__Selected text__.
--- --- ---

“Assuming you’re consuming many fruits and vegetables, you’re also getting more phytochemicals and antioxidants from your diet,” she says. Both these powerful substances significantly reduce the risk of chronic illnesses.
Con: Vegan diets are lacking in some vital nutrients.
Unfortunately, a diet that excludes all animal products does have some nutritional drawbacks.
Rodriguez cites calcium, omega-3 fatty acids, vitamin B-12 and folate—all of which are present in meat and dairy—as key nutrients a vegan diet can lack. Over time, inadequate consumption of these can result in a host of problems, including loss of bone and muscle mass, she says.
The reduced or even (in some extreme cases) non-existent levels of vitamin B-12 in a strict vegan diet are of particular concern to Keller. Vitamin B-12 has many implications for the smooth running of the central nervous system and for optimizing metabolic functions and in her view, it’s very difficult to get adequate amounts of B-12 from fruits and vegetables alone.

--- --- ---

__Given material__.
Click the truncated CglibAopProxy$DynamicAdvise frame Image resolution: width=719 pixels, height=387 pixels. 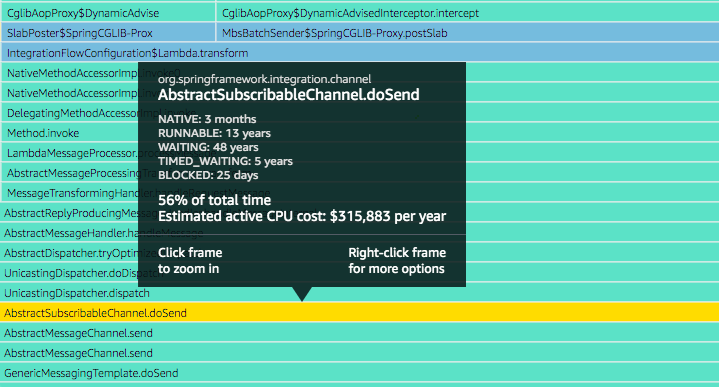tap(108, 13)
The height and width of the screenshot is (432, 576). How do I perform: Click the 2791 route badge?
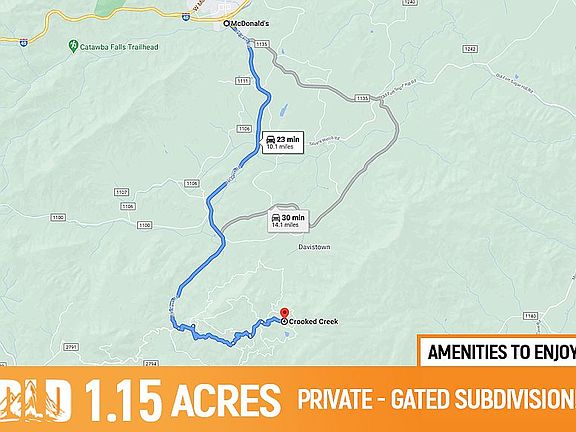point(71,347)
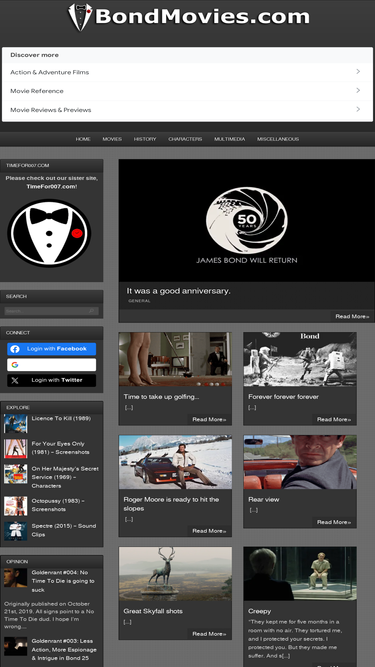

--- --- ---

__Problems to solve__.
**1.** From the vegan diet text, extract the passage from "The reduced or" up to and including "and vegetables alone.".
**2.** List the nutrients that Rodriguez cites in the vegan diet text as ones a vegan diet can lack.
**3.** Continue the vegan diet text from where it stops.
The listing has nothing to do with the vegan diet text.

__Answers for each item__.
**1.**
The reduced or even (in some extreme cases) non-existent levels of vitamin B-12 in a strict vegan diet are of particular concern to Keller. Vitamin B-12 has many implications for the smooth running of the central nervous system and for optimizing metabolic functions and in her view, it’s very difficult to get adequate amounts of B-12 from fruits and vegetables alone.

**2.** Calcium, omega-3 fatty acids, vitamin B-12, folate

**3.**
“If you’re not getting enough B-12, you may feel weakness, fatigue, constipation, and lack of appetite,” Keller says. “Without proper amounts of B-12, an infant cannot thrive, and as we age, we have fewer of the gastric acids that synthesize the B-12 from foods, so that’s why my recommendation for B-12 is so strong.”
Pro: There are alternative sources of B-12, one of those important nutrients.
While Mangels—who has been a vegan for 25 years—agrees that vitamin B-12 is only found in meat, dairy and eggs, she also points out that there are plenty of other sources for this important nutrient that many vegans can and do include in their diets. Vitamin B-12 is present in fortified foods, including cereals and plant milk (soy and other), in tofu, and in nutritional yeast, she says.
And while Rodriguez advocates a “foods first” philosophy, she also believes that “there is a sound rationale for supplements,” for vitamin B-12 and other key nutrients, which many vegans do take. Her caveat there, though, would be to ensure that supplements “are taken with reason and not in excess to avoid toxicity.”
Pro: It’s getting easier and easier to buy plant proteins.
The United Nations has declared 2016 as The International Year of Pulses, to heighten public awareness of their nutritional benefits and their importance to sustainable agriculture and food security worldwide.
Pulses, an important faction of the broader legume family, have been a staple food of many cultures around the world for centuries and they are just one example of the numerous forms of alternative protein sources that are now available for those who don’t eat meat or consume dairy.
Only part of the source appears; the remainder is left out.